On the company's earnings call, Musk said that Tesla has aspirations for positive cash flow and profitability for "all quarters going forward. " That's a very Musk-ian statement, but you get the picture.
While the financial milestone is important for Tesla and its economic sustainability, it's also a major moment for the electric vehicle industry.
The number of electric vehicles sold globally is starting to quickly grow, although EVs still make up a small percentage of cars, trucks and buses sold. But Tesla, more than any other company, has led the EV market, launching four models and gaining a cult following over the past decade and a half. The company not only has survived — a real feat in the independent automaker world — but shaped the market and pushed global automakers such as GM and Ford to follow suit.
Born in Silicon Valley, seeded by venture capitalists and led by a billionaire Internet entrepreneur, Tesla appears, finally, to be morphing into part mainstream automaker, part engineering tech powerhouse. Despite the constant flow of drama coming off Musk's Twitter feed.
Tesla can thank its herculean efforts to make and deliver the Model 3 for its financial pivot. The company says in its shareholder letter that the Model 3 was the bestselling car in the United States in terms of total revenue in the third quarter, beating out Toyota's Camry and Corolla models and Honda's Accord and Civic.
Just let that sink in. The Model 3 didn't beat out the electric versions of these mainstream cars, it generated more sales than these internal combustion engine cars.
And despite some mixed early reviews of technical issues, the sheer number of Model 3s Tesla is making and delivering is starting to be substantial.
Tesla says it delivered 56,065 Model 3s just in the third quarter, and made an average of 4,300 of them per week. Need we remind you that in 2015 Tesla delivered 50,000 cars for the entire year.
Musk said on the earnings call that he sees global demand for the Model 3 to reach somewhere between 500,000 and a million cars per year. Tesla isn't quite there, yet. The company is only partly down the path to reach Musk's audacious goals and ambitions.

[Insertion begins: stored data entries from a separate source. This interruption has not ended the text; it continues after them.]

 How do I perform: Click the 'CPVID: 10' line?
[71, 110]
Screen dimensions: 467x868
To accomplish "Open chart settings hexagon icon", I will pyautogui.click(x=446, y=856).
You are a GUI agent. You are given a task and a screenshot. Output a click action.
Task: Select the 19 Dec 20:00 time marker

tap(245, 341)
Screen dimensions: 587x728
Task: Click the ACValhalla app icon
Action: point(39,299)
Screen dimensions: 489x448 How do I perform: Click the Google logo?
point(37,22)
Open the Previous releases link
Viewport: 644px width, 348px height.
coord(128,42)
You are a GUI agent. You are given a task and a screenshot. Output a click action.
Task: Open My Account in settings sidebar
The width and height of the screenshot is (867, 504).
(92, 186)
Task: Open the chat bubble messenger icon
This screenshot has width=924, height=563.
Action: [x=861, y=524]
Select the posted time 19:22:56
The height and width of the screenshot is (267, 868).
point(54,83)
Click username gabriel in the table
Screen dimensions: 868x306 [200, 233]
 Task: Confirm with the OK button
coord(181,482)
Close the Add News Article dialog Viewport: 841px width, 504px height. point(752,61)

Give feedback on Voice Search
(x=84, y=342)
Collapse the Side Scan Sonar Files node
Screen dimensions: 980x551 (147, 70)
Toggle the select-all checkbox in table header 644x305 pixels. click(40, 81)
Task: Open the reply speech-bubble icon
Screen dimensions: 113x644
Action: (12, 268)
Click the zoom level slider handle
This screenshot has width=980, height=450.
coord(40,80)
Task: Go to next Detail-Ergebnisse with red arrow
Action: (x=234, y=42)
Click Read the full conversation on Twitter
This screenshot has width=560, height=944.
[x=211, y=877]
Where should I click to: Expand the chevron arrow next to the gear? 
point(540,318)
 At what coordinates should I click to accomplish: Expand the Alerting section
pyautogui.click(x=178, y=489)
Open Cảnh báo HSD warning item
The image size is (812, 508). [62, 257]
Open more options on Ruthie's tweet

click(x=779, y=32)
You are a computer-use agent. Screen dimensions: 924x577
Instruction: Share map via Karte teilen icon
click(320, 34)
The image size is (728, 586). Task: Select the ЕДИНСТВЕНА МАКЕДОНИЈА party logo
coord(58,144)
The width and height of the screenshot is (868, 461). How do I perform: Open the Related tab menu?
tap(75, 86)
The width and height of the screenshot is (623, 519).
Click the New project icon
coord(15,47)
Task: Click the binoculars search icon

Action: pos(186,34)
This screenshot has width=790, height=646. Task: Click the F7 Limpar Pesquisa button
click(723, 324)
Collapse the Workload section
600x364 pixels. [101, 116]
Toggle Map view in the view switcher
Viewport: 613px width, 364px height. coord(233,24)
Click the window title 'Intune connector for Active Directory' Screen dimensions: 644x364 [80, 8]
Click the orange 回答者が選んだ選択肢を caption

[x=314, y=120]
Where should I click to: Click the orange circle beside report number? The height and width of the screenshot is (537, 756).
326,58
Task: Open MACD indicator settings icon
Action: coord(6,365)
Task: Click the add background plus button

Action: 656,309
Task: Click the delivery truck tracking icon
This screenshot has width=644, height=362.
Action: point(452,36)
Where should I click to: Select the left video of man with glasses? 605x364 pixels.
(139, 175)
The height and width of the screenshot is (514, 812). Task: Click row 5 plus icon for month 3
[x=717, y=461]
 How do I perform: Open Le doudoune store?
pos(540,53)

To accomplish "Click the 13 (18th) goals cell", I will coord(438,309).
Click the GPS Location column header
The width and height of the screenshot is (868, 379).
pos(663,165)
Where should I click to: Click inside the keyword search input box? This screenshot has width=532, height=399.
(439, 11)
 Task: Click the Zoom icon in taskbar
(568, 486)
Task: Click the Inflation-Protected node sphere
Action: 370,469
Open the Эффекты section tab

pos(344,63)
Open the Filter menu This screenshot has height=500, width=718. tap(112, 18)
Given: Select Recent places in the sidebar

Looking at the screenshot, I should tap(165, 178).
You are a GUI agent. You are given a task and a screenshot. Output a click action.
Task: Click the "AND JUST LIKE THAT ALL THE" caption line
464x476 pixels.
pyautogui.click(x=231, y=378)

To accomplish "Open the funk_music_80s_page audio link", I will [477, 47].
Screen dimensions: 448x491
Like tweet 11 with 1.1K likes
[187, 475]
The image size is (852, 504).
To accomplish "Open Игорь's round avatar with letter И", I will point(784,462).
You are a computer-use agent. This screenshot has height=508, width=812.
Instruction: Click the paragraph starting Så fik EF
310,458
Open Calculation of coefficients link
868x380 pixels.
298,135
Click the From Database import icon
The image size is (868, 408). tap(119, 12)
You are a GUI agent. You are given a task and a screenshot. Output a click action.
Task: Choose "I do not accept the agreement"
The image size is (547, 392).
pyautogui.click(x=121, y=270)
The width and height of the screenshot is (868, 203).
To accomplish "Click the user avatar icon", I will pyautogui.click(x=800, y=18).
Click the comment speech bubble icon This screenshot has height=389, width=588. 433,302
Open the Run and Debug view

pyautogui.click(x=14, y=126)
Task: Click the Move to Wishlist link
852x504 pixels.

But Musk says he has a plan to boost the production of its Model 3s to 10,000 cars per week sometime in 2019, and has aimed to deliver 500,000 cars in 2018 and 1 million cars by 2020. Musk also has said that he thinks Tesla could be a trillion-dollar company by 2025.
But Tesla isn't quite a wildly successful, profitable and mainstream company just yet. It still has massive debt: $7.25 billion in recourse debt and $3.25 billion in non-recource debt — and could raise more money down the road.
Musk said on the earnings call that Tesla doesn't expect to raise any more money to fund projects, but most analysts think that likely still will happen. But with a couple profitable quarters under Tesla's belt, fundraising could be a lot easier.
The Model 3 is also still not a low-cost car. While the company long has intended to sell it for $35,000, the current Model 3s come with bells and whistles that boost them to closer to $50,000. Tesla can't yet make the car, sell it for $35,000 and sustain its business.
Musk said on the earnings call that if Tesla could produce the $35,000 Model 3 today, "We’d do it. That’s our mission."